→ **Instructions for the task**
Write out word for word the rows from the very first line down through the line containing "tap(1156, 56)", both ends included.

※

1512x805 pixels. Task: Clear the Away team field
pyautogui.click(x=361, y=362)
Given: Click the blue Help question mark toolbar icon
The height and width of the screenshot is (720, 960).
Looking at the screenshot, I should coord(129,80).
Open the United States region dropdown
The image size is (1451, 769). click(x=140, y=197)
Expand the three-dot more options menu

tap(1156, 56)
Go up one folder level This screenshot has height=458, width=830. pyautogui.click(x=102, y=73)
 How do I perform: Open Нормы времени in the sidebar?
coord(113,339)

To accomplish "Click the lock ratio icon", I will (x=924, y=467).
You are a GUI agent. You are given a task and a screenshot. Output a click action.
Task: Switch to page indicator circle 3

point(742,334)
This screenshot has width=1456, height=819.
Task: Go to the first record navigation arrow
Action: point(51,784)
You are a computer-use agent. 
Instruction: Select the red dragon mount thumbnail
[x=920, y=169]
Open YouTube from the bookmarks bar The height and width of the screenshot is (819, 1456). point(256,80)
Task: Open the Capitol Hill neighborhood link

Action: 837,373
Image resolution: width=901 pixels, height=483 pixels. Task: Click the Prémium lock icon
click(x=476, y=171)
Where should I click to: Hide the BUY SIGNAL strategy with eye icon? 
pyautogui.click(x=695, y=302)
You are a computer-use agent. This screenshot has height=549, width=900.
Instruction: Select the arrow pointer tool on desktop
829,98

※

→ **Answer**
1512x805 pixels. Task: Clear the Away team field
pyautogui.click(x=361, y=362)
Given: Click the blue Help question mark toolbar icon
The height and width of the screenshot is (720, 960).
Looking at the screenshot, I should coord(129,80).
Open the United States region dropdown
The image size is (1451, 769). click(x=140, y=197)
Expand the three-dot more options menu

tap(1156, 56)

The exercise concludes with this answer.